The project timeline estimates completion in late 2021.
The overall cost for this project is expected to exceed $430 million. RDD says the project is “financially challenging”, because of construction over water, stormwater management, minimal construction staging area, and more. As such, a public subsidy would be expected, as tax rebates and credits, mitigated land costs, or other options. The exact public funding request is not clear, but the proposal says they are targeting public assistance for the hotel, Riverwalk, Bay Street improvements, public infrastructure, environmental cleanup, basin filling, and construction staging land.
There would also be “public/private ownership” for the Convention Center and Parking Structure. The proposal says the City would enter a lease to occupy and maintain the Convention Center. It does not specifically plan for the City taking over full ownership of the Convention Center, as the other proposals do.
Overall, they believe this is an opportunity to create an “iconic landmark” for Downtown and the River- and one that is active 24/7.
“Based on our experience with similar projects, we are confident that working together in partnership with the City, this development will not only be financially feasible for both the public and private sector but will also create value for Jacksonville both financially and emotionally,” the proposal says.
RDD says they would work with the City to develop a plan to manage the facility and choose a firm to carry out that plan. The City would have complete operational and management control of the Convention Center, with concessions and advertising providing possible additional revenue lines.
RDD is actually behind two other unsolicited plans that have been put forward, which are intended to be in cooperation with each other- one for an alternate use for the old Courthouse/Annex site, and one for building the Convention Center and hotel at the Jacksonville Shipyards.
The plan to put up the Convention Center at the Shipyards was presented with Iguana Investments Florida, LLC- which is backed by Jacksonville Jaguars owner Shad Khan, who is the master developer of the Shipyards site.
The plan is being pitched as the first phase of that redevelopment effort, although the negotiations on the site overall have been ongoing for years, and have been allotted close to two more years to get the deal done.
GALLERY:Shipyards Convention Center proposal
At the old Courthouse/Annex site, RDD has proposed “Riverwalk Place”, which would be a mixed-use lifestyle community, featuring a multi-restaurant venue, hotel rooms, apartments, parking, and more.
GALLERY: Renderings of “Riverwalk Place”
According to a joint statement from RDD and Iguana, RDD believes these proposals are better options than the Convention Center at the Old Courthouse/Annex site.
The DIA CEO Aundra Wallace tells WOKV he will present the rankings on the three solicited bids to the Board. At that time, they can determine if and how they will asses the unsolicited bids.

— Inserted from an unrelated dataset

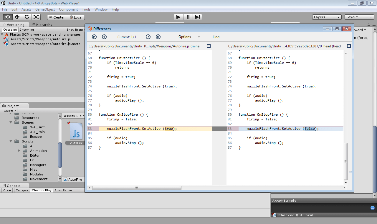This screenshot has height=224, width=377.
Task: Jump to the last difference
Action: click(158, 37)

What has still not been specifically addressed is the future of Jacksonville’s existing convention Center, the Prime Osborn. While that remains unclear, Jacksonville Mayor Lenny Curry is proposing to spend millions of dollars in capital improvements needed at the facility, saying that as long as it is the City’s convention center, they will ensure it is in good working order. That proposal is pending approval by the Jacksonville City Council as part of their overall vote on the City’s proposed $1.2 billion budget and Capital Improvement Program, later this month.